TRT nega pedido da defesa e Gustavo Scarpa segue impedido de jogar no Palmeiras

Jogador entrou com ação na Justiça Trabalhista em dezembro do ano passado pedindo rescisão de seu contrato que iria até 2020

TRT nega pedido da defesa e Gustavo Scarpa segue impedido de jogar no Palmeiras
Foto: Lucas Merçon/Fluminense

Fluminense e Gustavo Scarpa se reencontraram na tarde desta quinta-feira (16). A disputa continua no Tribunal Regional do Trabalho, no Centro do Rio. Dessa vez, os advogados do meia entraram com um pedido de liberação do jogador até a decisão da juíza Dalva Macedo. 

O colegiado de desembargadores da 70ª vara do Trabalho, decidiu por 8 votos a 3 negar a liberação imediata do jogador. Com isso, ele segue com contrato ativo com o Fluminense até a decisão da juíza de primeira instância ser revelada.    

Na audiência, o advogado de Scarpa argumentou que o Flu não quis receber o jogador de volta por não haver clima com torcida. Em resposta, advogada do Flu disse que foi uma decisão do jogador não se apresentar ao clube. 

Em sua fala, relator do caso ressaltou haver necessidade da decisão em primeira instância, pois decisão proferida por ele seria apenas temporária, por se tratar de um mandado. Ele ainda argumentou que é o empregador quem comanda a relação de emprego e justificou sua visão dizendo que Fluminense deveria ter notificado o jogador por não se reapresentar. O relator ainda acusou o Flu de má gestão e lembrou a saída de Paulo Autuori do cargo de diretor esportivo, mesmo sem a questão ser tema do caso. 

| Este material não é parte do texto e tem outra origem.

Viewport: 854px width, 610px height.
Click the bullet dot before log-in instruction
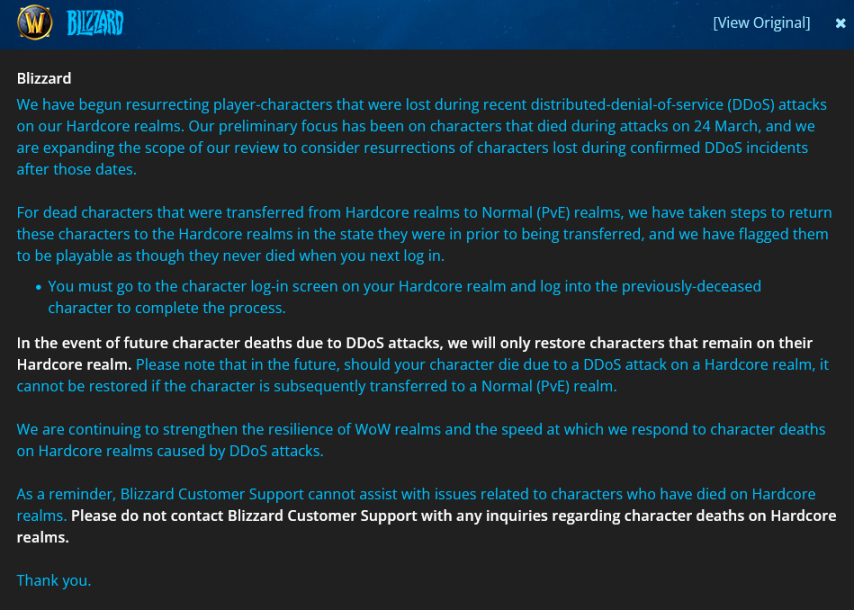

Na sequência, os desembargadores deram seus votos e a maioria não aceitou o pedido da defesa do meia. A alegação dos desembargadores foi de que o mandado seria inútil, já que a decisão da juíza está prestes a acontecer. 

Entenda o caso

Gustavo Scarpa entrou com ação na Justiça Trabalhista em dezembro do ano passado. Além de pedir a rescisão contratual, ele cobra R$ 9,3 milhões do tricolor por conta dos atrasos nos pagamentos de salários, direitos de imagem, férias, 13º e no depósito de FGTS.

O Fluminense chegou a quitar boa parte do que devia ao jogador. Mas somente após o dia 22 de dezembro, quando ele já havia entrado com a ação na Justiça.